Abstract Angiotensin II (Ang II) increases the cytosolic Ca 2+ concentration in different cell types. In this study, we investigate the effect of Ang II on the Ca 2+ ATPase of purified basolateral membranes of kidney proximal tubules. This enzyme pumps Ca 2+ out of the cytosol in a reaction coupled to ATP hydrolysis, and it is responsible for the fine-tuned regulation of cytosolic Ca 2+ activity. Ca 2+ -ATPase activity is inhibited by picomolar concentrations of Ang II, with maximal inhibition being attained at ≈50% of the control values. The presence of raising concentrations (10 −11 to 10 −7 M) of losartan (an AT 1 -receptor antagonist) or PD123319 (an AT 2 -receptor antagonist) gradually reverts inhibition by Ang II. Both the phospholipase C (PLC) inhibitor U-73122 (10 −6 M) and the inhibitor of protein kinase C (PKC) staurosporine (10 −7 M) prevent inhibition of the Ca 2+ pump by Ang II. Incubation of the previously isolated membranes with a PKC activator—the phorbol ester 12- O -tetradecanoylphorbol-13-acetate (10 −8 M)—mimics the inhibition found with Ang II, and the effects of the compounds are not additive.

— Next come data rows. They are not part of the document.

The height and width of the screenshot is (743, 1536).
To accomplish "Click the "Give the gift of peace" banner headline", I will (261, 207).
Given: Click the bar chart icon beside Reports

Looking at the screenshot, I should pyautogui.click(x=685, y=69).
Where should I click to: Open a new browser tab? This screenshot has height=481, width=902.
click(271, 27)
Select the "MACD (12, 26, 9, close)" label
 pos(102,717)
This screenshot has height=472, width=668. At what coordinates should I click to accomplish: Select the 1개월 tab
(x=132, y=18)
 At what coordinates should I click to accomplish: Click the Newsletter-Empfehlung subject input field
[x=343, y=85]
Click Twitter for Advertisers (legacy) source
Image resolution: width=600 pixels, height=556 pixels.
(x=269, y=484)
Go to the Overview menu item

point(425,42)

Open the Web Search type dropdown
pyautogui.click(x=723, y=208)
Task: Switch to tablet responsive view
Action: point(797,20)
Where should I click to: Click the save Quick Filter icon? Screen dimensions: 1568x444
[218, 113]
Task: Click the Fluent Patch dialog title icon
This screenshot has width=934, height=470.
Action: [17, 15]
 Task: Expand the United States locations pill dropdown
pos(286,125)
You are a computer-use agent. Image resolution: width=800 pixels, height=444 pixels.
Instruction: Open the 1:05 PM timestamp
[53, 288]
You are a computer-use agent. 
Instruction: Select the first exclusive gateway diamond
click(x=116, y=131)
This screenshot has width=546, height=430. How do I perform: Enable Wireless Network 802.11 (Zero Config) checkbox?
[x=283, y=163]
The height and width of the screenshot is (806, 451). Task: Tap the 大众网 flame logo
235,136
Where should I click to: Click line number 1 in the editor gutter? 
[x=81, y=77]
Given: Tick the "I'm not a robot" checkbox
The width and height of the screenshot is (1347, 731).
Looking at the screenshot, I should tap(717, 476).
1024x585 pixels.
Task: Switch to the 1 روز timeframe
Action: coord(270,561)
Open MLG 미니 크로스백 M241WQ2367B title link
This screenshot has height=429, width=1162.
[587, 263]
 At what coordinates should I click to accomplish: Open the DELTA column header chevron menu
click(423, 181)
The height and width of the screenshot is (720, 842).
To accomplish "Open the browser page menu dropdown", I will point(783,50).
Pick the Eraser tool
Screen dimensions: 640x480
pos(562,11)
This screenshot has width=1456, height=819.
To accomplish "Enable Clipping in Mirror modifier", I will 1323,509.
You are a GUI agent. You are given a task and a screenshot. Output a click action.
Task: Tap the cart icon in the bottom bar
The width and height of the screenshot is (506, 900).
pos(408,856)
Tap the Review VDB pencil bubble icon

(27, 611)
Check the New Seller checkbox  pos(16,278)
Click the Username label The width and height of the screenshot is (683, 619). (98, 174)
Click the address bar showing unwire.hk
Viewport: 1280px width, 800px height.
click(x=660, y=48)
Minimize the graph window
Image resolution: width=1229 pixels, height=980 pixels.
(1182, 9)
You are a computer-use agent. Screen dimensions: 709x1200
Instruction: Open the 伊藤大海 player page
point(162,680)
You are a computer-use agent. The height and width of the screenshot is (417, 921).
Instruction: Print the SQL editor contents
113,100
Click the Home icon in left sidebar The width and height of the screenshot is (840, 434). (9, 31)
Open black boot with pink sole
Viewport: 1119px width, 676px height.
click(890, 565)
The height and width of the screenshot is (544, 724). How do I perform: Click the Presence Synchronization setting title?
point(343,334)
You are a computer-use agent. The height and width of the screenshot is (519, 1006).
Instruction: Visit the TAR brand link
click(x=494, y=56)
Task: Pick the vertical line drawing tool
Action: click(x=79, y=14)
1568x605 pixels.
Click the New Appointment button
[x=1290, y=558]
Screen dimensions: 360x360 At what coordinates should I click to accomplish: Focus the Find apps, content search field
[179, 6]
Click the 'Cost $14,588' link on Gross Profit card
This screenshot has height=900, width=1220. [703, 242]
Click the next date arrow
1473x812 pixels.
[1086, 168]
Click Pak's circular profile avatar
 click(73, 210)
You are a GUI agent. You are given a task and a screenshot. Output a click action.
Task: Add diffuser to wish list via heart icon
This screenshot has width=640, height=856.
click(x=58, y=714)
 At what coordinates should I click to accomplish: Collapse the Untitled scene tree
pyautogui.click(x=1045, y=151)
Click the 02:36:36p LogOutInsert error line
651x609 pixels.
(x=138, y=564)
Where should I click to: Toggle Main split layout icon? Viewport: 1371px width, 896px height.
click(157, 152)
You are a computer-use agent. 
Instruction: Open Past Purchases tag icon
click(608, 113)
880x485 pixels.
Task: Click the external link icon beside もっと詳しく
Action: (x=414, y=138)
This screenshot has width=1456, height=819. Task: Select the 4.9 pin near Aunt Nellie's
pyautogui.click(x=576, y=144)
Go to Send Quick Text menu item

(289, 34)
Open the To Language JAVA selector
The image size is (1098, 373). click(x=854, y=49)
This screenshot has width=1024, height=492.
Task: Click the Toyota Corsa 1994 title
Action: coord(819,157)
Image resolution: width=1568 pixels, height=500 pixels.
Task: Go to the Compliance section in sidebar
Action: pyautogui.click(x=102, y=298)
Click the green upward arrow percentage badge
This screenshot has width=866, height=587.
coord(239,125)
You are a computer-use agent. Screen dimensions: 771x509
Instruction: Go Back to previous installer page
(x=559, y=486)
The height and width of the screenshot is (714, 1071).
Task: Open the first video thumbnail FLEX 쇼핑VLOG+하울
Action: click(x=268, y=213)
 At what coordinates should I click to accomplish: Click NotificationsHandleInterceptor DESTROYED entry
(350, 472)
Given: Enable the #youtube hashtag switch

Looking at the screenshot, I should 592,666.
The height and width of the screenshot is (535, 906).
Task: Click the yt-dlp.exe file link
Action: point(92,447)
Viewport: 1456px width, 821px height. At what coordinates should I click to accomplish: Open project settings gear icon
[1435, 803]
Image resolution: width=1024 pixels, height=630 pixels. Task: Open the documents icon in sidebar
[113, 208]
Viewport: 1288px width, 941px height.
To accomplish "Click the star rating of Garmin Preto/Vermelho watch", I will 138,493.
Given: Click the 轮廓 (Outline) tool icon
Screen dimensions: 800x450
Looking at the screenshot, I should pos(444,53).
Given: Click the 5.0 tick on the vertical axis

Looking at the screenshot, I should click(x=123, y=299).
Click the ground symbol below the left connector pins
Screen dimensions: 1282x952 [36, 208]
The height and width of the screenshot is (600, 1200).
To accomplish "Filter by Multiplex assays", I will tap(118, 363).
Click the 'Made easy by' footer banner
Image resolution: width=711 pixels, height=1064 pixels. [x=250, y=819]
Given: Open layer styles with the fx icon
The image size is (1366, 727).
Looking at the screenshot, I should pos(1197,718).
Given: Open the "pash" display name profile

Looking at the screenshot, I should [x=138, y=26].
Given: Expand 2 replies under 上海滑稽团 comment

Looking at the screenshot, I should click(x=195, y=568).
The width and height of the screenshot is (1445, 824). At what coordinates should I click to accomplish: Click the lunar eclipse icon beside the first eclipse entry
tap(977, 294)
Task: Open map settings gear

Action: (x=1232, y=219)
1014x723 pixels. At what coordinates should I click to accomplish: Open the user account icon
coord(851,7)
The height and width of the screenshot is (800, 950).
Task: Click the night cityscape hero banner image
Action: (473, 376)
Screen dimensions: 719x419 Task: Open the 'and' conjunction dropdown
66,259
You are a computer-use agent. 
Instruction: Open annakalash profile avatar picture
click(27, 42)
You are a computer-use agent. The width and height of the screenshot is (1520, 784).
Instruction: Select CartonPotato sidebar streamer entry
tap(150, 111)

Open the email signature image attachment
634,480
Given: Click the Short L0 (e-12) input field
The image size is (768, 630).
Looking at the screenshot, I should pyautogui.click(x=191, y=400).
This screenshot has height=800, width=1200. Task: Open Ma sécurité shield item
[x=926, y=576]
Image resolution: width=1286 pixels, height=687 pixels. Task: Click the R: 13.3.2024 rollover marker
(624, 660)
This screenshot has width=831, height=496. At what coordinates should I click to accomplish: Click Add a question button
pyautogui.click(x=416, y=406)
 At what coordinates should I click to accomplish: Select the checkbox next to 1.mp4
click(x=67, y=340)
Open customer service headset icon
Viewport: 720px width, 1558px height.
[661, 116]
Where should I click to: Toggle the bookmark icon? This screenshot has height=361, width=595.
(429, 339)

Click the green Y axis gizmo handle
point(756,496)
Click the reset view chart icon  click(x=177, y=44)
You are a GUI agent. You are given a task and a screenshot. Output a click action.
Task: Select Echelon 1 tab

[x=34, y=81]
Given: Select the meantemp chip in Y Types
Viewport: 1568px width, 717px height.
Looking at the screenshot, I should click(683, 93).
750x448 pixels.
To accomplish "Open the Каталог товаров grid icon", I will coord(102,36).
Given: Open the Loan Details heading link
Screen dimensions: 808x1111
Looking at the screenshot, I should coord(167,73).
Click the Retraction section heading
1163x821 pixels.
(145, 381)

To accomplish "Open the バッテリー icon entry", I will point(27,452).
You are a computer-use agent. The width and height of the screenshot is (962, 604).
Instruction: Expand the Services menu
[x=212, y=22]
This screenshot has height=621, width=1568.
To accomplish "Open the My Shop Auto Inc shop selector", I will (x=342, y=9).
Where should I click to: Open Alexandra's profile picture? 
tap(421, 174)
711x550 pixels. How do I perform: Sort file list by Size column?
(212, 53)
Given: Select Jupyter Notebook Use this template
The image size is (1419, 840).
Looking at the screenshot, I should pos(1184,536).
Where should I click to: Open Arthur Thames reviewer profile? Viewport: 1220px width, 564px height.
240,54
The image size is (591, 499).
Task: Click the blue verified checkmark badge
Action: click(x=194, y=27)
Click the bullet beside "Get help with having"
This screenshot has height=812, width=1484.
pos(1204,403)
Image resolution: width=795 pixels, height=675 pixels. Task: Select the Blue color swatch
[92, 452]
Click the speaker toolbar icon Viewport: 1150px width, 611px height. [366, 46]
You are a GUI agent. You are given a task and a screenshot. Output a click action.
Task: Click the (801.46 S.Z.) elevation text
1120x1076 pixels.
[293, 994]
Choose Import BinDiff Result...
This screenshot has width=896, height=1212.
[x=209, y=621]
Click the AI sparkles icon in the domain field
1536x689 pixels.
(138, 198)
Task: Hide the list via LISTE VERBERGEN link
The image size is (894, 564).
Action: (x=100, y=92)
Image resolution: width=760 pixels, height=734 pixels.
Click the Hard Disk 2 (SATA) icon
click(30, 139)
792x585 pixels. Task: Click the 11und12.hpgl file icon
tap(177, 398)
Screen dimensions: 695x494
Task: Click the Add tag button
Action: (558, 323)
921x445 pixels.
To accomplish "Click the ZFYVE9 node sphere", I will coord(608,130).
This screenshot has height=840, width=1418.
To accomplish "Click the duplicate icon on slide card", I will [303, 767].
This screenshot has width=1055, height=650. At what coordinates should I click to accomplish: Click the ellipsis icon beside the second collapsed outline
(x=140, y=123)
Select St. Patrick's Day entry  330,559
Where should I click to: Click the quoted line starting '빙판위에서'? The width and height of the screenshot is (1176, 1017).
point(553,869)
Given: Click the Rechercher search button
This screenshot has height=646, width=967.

Taken as a whole, these results indicate the Ang II inhibits Ca 2+ -ATPase by activation of a PKC system present in primed state in these membranes after binding of the hormone to losartan- and PD123319-sensitive receptors coupled to a PLC. Therefore, inhibition of the basolateral membrane Ca 2+ -ATPase by kinase-mediated phosphorylation appears to be one of the pathways by which Ang II promotes an increase in the cytosolic Ca 2+ concentration of proximal tubule cells.